ASSIGNED TASK: Once the line with "Enable View permission for Outbound" is found in the data, output it and each following line exactly, up to and including the line with "Image resolution: width=624", and nothing before or after.

DATA RECORDS:
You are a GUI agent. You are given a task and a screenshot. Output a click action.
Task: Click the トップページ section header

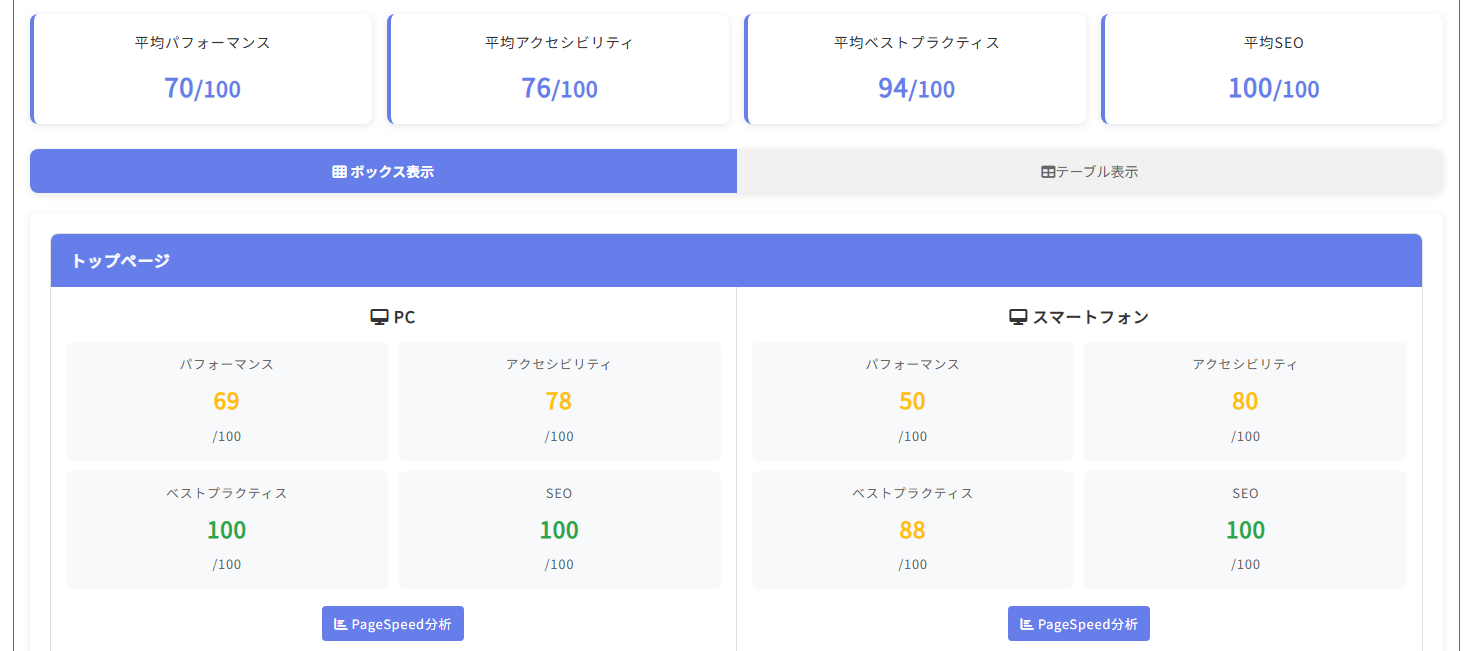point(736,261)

* * *

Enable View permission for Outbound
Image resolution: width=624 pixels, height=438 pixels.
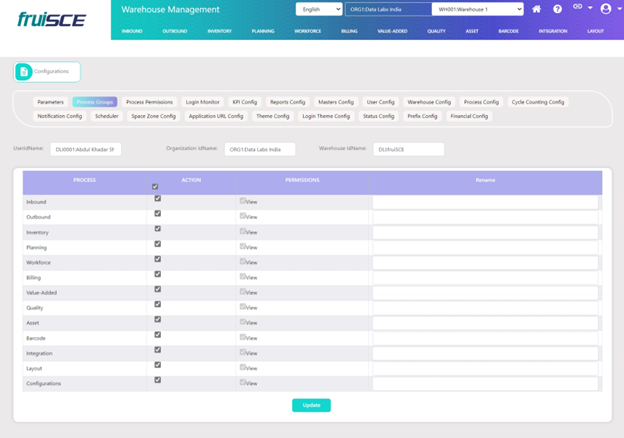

ANSWER BOX:
Enable View permission for Outbound
Image resolution: width=624 pixels, height=438 pixels.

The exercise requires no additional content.